Washington: We all make decisions influenced by existing biases or beliefs, these decisions at times seem to be irrational. But a recent study suggests that our brain is capable of making logical decisions by setting aside these previously held notions.
The research has highlighted the importance that the brain places on the accumulation of evidence during decision-making, as well as how prior knowledge is assessed and updated as the brain incorporates new evidence over time.
According to the study’s senior author Michael Shadlen (MD, PhD), we interact with the world every day and our brains constantly form opinions and beliefs about our surroundings. Sometimes the knowledge is gained through education or through a feedback we receive. But in many cases, we learn not from a teacher, but from the accumulation of our own experiences.
For example, consider an oncologist who has to determine the best course of treatment for a patient diagnosed with cancer. Based on the doctor’s prior knowledge and her previous experiences with cancer patients, she may already have an opinion about what treatment combination can be recommended, even before examining the new patent’s complete medical history.
But each new patient brings new information, or evidence, that must be weighed against the doctor’s prior knowledge and experiences. The central question, the researchers of today’s study asked, was whether, or to what extent, that prior knowledge would be modified if someone is presented with new or conflicting evidence.
The researchers asked human participants to watch a group of dots as they moved across a computer screen, like grains of sand blowing in the wind. Over a series of trials, participants judged whether each new group of dots tended to move to the left or right, a tough decision as the movement patterns were not always immediately clear.
As new groups of dots were shown again and again across several trials, the participants were also given a task to judge whether the computer program generating the dots appeared to have an underlying bias.

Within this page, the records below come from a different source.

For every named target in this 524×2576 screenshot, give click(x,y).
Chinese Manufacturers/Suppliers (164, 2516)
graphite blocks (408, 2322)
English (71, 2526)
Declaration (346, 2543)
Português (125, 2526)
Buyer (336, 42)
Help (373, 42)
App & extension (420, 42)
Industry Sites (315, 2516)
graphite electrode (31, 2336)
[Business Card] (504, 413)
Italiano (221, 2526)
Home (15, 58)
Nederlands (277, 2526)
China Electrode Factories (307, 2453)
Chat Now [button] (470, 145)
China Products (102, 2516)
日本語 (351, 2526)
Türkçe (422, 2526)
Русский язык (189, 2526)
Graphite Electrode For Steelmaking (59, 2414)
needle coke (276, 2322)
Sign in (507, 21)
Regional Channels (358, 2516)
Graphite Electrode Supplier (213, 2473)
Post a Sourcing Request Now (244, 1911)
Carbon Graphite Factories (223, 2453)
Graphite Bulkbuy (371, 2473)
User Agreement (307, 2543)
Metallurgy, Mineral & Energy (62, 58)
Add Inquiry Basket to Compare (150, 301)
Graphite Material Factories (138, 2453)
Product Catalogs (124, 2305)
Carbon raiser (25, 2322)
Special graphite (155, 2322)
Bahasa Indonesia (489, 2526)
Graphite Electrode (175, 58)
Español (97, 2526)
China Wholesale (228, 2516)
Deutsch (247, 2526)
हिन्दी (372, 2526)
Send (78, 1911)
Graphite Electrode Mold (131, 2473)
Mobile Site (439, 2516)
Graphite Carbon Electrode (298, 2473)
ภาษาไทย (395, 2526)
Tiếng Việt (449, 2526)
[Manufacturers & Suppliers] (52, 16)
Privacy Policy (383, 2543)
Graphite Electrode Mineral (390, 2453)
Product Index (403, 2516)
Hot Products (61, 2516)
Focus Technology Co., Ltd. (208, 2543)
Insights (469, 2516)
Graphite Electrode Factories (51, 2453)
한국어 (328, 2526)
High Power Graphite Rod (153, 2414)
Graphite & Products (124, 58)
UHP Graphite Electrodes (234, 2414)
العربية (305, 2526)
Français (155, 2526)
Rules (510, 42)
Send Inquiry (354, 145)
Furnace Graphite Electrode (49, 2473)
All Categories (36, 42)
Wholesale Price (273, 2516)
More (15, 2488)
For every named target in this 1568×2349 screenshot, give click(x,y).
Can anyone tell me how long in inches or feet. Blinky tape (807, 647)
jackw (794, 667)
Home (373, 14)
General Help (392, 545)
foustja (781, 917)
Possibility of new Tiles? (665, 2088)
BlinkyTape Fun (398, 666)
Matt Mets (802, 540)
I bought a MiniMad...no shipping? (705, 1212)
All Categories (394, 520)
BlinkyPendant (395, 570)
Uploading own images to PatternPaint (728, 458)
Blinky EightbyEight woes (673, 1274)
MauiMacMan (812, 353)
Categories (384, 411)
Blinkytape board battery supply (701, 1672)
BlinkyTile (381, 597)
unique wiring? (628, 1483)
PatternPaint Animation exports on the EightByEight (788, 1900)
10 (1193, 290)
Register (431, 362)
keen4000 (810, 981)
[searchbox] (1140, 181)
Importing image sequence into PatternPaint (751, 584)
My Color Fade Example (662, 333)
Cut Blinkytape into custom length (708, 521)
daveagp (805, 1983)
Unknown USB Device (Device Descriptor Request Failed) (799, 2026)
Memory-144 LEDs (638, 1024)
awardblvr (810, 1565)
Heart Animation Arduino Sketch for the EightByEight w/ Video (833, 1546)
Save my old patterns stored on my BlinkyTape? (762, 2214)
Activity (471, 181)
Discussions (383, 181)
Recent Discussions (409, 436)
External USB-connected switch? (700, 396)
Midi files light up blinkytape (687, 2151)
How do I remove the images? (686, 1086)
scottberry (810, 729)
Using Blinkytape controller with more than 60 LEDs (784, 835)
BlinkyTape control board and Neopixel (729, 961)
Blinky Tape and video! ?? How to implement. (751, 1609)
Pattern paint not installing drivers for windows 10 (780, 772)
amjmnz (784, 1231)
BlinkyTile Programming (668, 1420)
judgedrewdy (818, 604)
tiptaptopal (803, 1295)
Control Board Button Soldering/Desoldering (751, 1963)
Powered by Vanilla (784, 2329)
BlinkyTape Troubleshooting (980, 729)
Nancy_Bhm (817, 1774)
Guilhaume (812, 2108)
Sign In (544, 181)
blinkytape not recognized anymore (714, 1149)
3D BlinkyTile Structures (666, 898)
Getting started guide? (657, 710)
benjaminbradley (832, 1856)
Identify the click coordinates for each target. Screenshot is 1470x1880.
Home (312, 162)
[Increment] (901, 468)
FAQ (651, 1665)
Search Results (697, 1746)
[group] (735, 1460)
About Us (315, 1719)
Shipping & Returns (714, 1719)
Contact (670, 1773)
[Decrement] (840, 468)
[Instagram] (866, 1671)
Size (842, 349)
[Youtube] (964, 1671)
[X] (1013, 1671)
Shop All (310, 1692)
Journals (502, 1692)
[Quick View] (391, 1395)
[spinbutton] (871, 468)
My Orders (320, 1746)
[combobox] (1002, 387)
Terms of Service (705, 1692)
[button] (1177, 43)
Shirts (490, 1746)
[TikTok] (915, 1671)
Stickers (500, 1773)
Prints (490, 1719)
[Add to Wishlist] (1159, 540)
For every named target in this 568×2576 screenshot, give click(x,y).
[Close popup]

Without telling the participants, the researchers had indeed programmed a bias into the computer. The movement of the dots was not evenly distributed between rightward and leftward motion, but instead was skewed towards one direction over another. By altering the strength and direction of the bias across different blocks of trials, researchers could study how people gradually learned the direction of the bias and then incorporated that knowledge into the decision-making process.
The study took two approaches to evaluate the learning of the bias, firstly, by monitoring the influence of bias in the participant’s decisions and their confidence in those decisions and secondly, by asking people to report the most likely direction of movement in the block of trials.
Both approaches demonstrated that the participants used sensory evidence to update their beliefs about the directional bias of the dots, and they did so without being told whether their decisions were correct.
Dr Zylberberg, one of the researchers said, “Originally, we thought that people were going to show a confirmation bias, and interpret ambiguous evidence as favouring their pre-existing beliefs but instead we found the opposite, people were able to update their beliefs about the bias in a statistically optimal manner.”
The researchers argue that this occurred because the participants’ brains were considering two situations simultaneously, one in which the bias exists, and a second in which it does not.
Dr Wolpert, professor of neuroscience at Columbia University Irving Medical Center, said, “The brain performed counterfactual reasoning by asking ‘What would my choice and confidence have been if there were no bias in the motion direction?’ Only after doing this did the brains update its estimate of the bias.”
The researchers were amazed at the brain’s ability to interchange these multiple, realistic representations with an almost Bayesian-like, mathematical quality.
The findings appeared in the journal- Neuron.